ARC-IM IPG is said to stimulate the spinal cord to restore movement and autonomic function for people with spinal cord injury and other mobility-related conditions
Switzerland’s Lausanne University Hospital Neurosurgeon Dr. Jocelyne Bloch holding ARC-IM IPG. (Credit: ONWARD Medical)
Dutch medical technology firm ONWARD Medical has recruited the first patient in the HemON Study and the first-in-human use of the company’s ARC-IM implantable pulse generator (IPG).
ARC-IM IPG is said to stimulate the spinal cord to restore movement and autonomic function for people with spinal cord injury and other mobility-related conditions.
The HemON Study aims to assess the safety and preliminary efficacy of ARC-IM Therapy in improving blood pressure management and trunk control in people with spinal cord injury who have orthostatic hypotension.
Orthostatic hypotension has been found in about 75% of persons who have had a spinal cord injury. HemON will enrol up to 16 participants at Lausanne University Hospital (CHUV) in Lausanne, Switzerland.
CHUV functional neurosurgery chief Dr Jocelyne Bloch said: “ONWARD’s ARCIM IPG offers surgeons precision and flexibility never before available in an implantable neurostimulator
“Clinicians will be able to leverage these advanced capabilities to refine and deliver epidural stimulation therapies for people with spinal cord injury.”

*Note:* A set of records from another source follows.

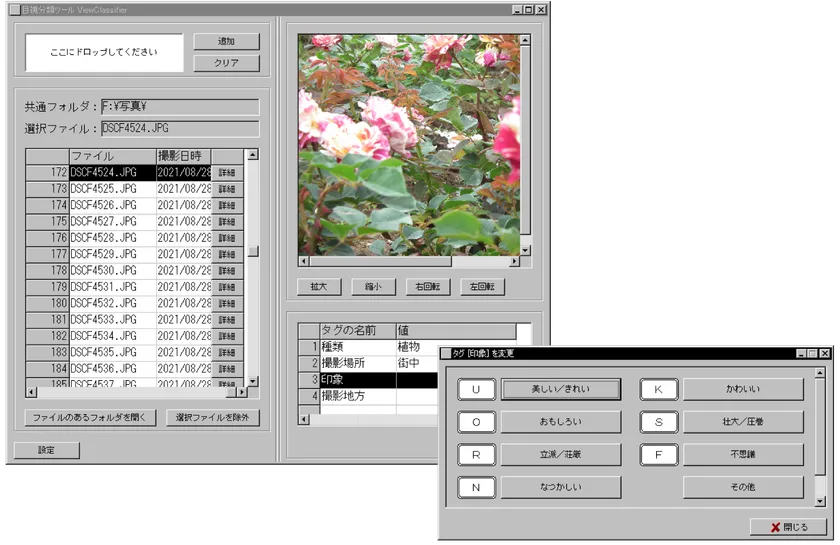The height and width of the screenshot is (545, 840).
Task: Click the 追加 button
Action: [x=225, y=42]
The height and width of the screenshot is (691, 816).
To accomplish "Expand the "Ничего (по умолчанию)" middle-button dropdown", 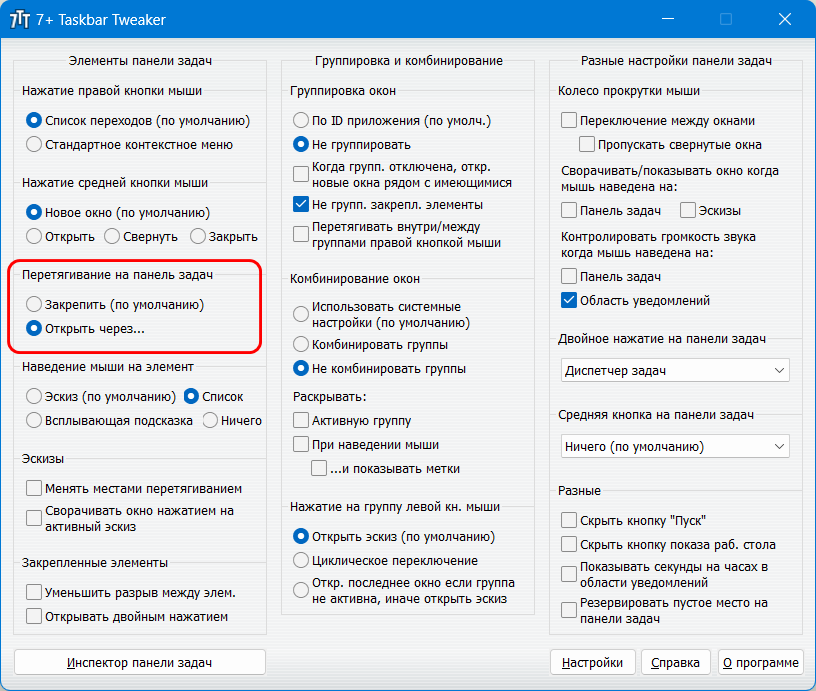I will (x=675, y=446).
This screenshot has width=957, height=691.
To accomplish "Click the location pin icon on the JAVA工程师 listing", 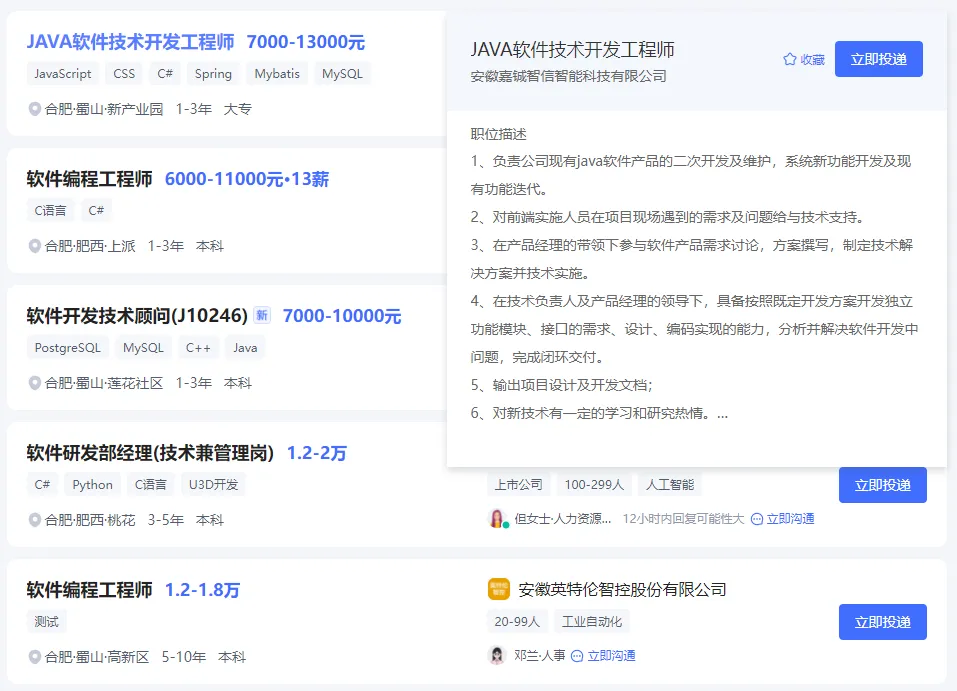I will [35, 109].
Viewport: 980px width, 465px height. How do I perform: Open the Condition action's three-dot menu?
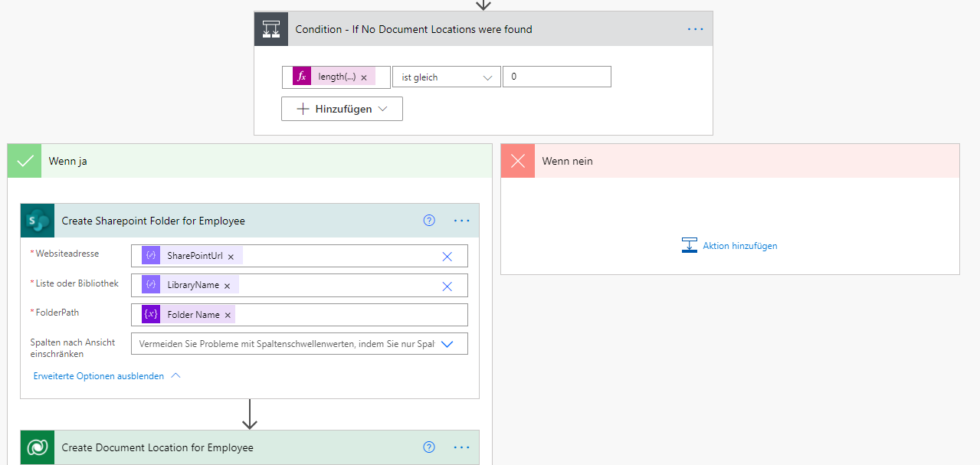point(695,30)
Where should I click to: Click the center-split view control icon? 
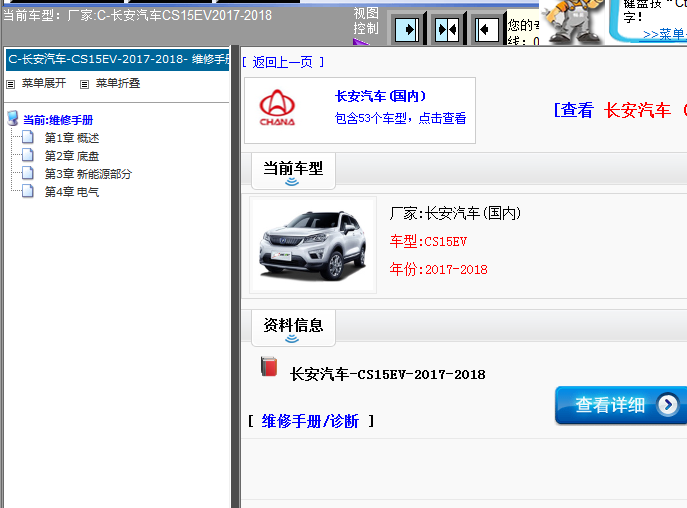tap(447, 30)
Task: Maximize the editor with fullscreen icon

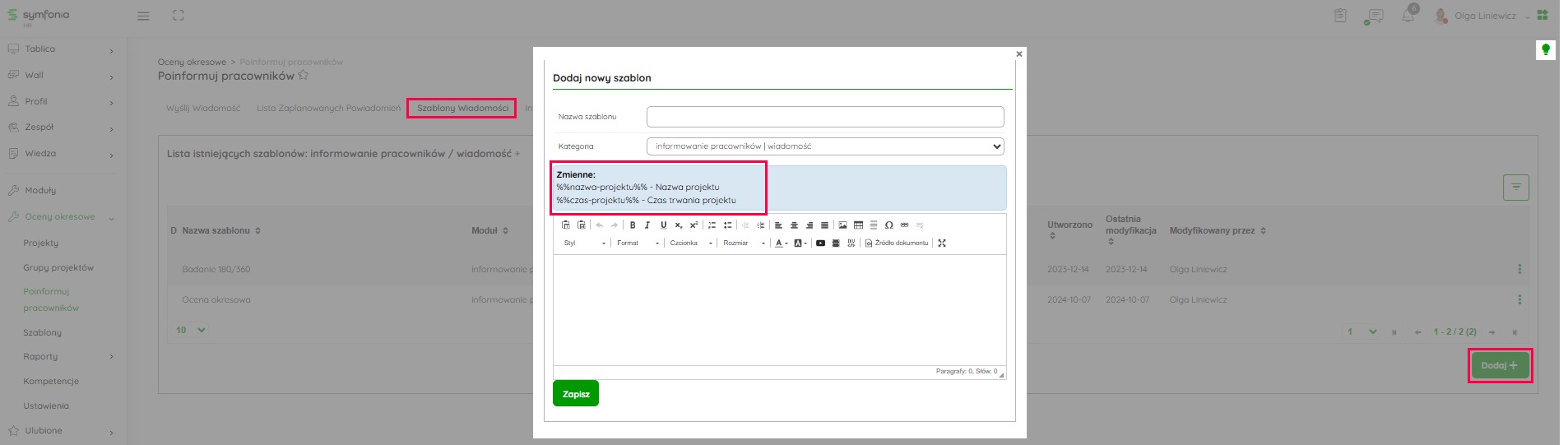Action: (x=942, y=243)
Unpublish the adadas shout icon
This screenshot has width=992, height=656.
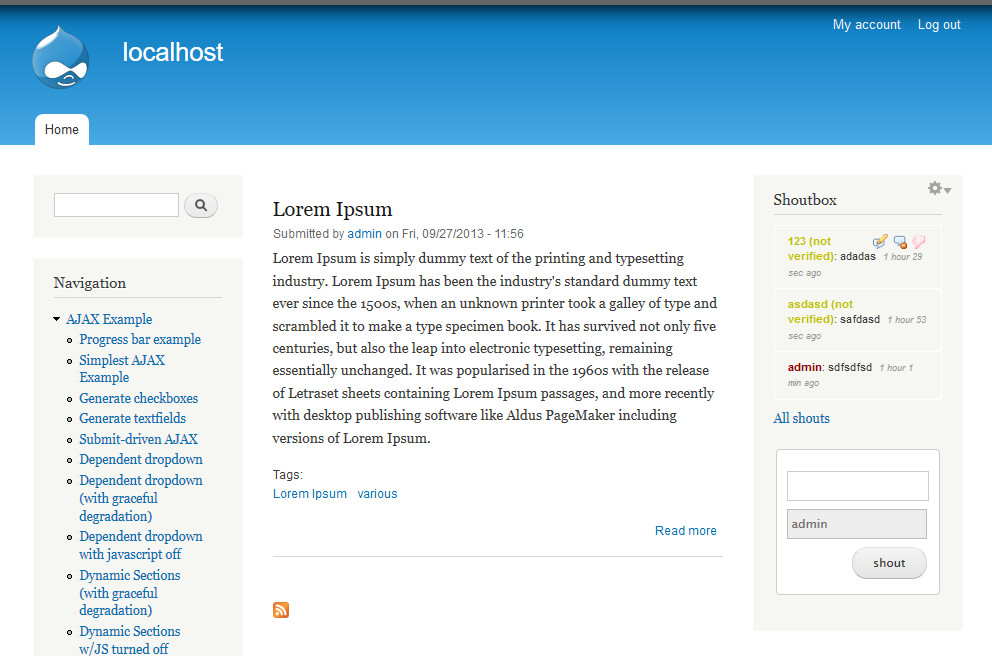tap(899, 241)
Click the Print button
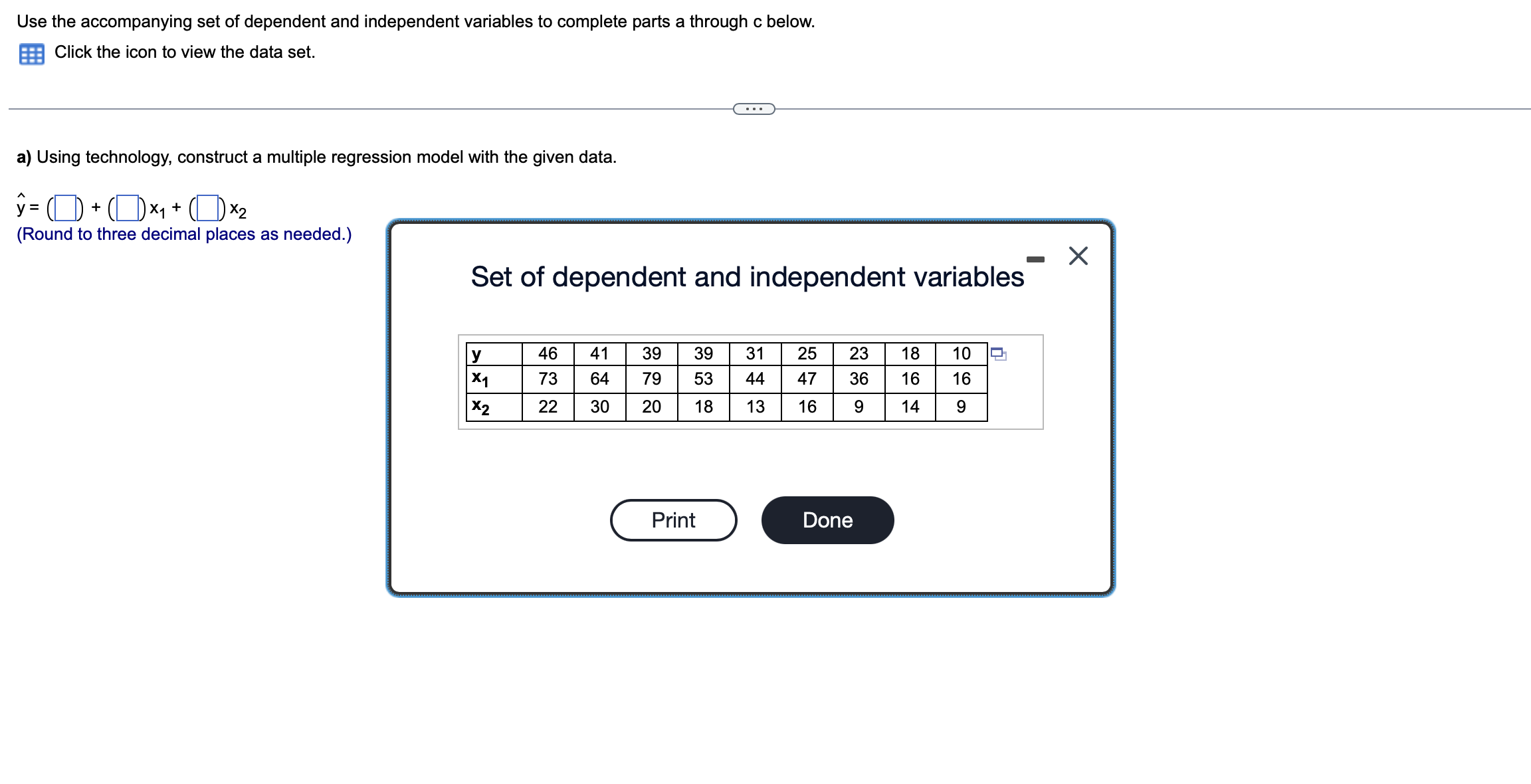Viewport: 1531px width, 784px height. (673, 520)
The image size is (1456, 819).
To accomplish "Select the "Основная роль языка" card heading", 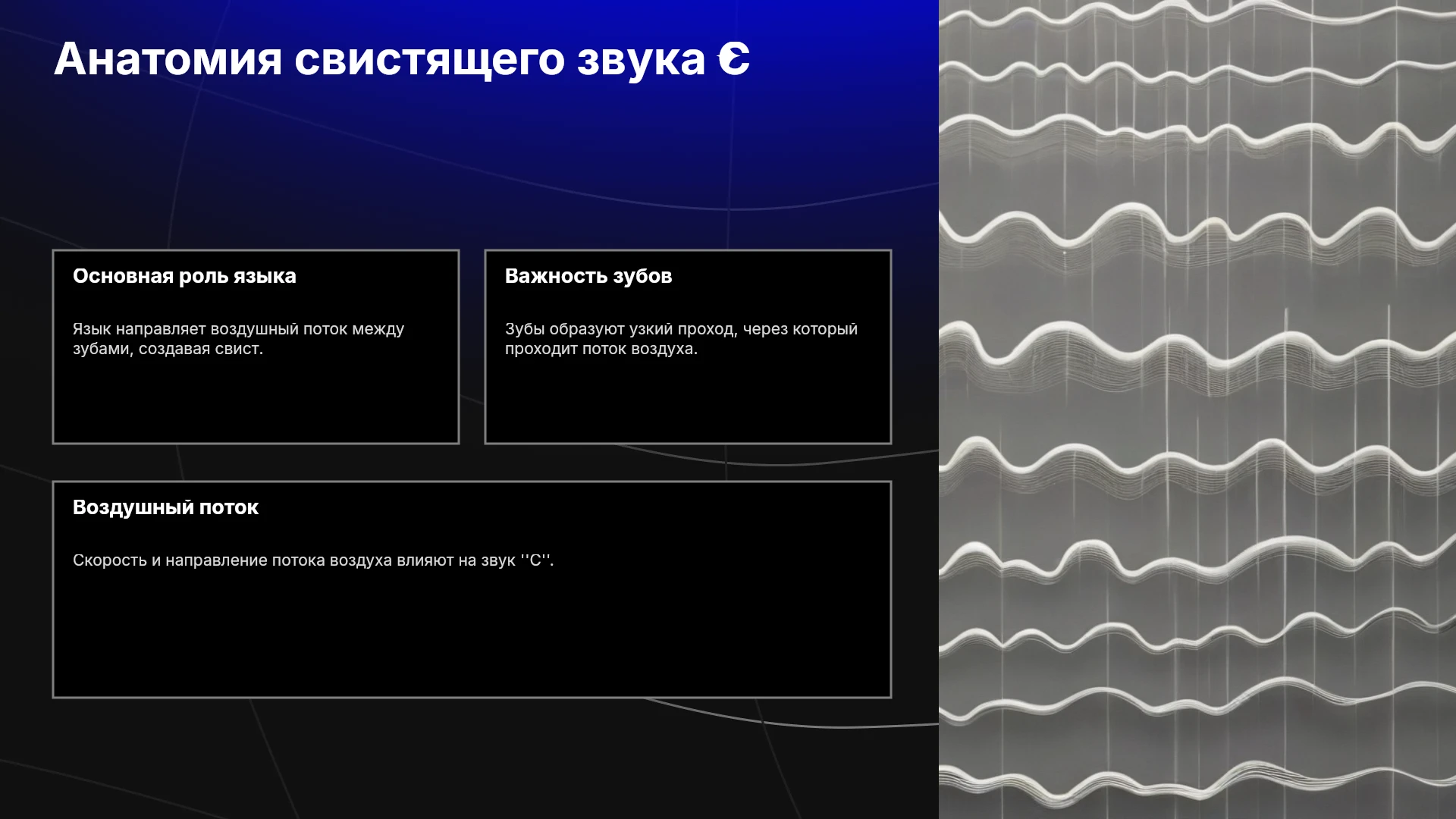I will (184, 276).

According to the company, the IPG aims to provide precise electrical stimulation to the spinal cord in the regions responsible for initiating or regulating movement and autonomic processes that may be compromised by a spinal cord injury or neurodegenerative illness.
It works in a closed-loop system, combining data from sensors and other devices placed within or outside the body.
IPG gives therapy with precision and flexibility using an ARCIM lead, allowing physicians to use biomimetic stimulation to mimic normal spinal cord activity patterns during movement or autonomic function.
ONWARD CEO Dave Marver said: “The first implant of our ARCIM IPG is a huge milestone for ONWARD and the SCI community.
“This important achievement validates our vision for a future in which clinicians will no longer need to struggle with modified pain stimulators to explore new treatments and instead will be able to use devices and therapies designed specifically to treat people with spinal cord injury and their unique needs.”
In June last year, the company secured breakthrough device designation from the US Food and Drug Administration for its ARC-IM platform.
ONWARD is engaged in creating new therapies to restore movement, independence, and health in people with spinal cord injury.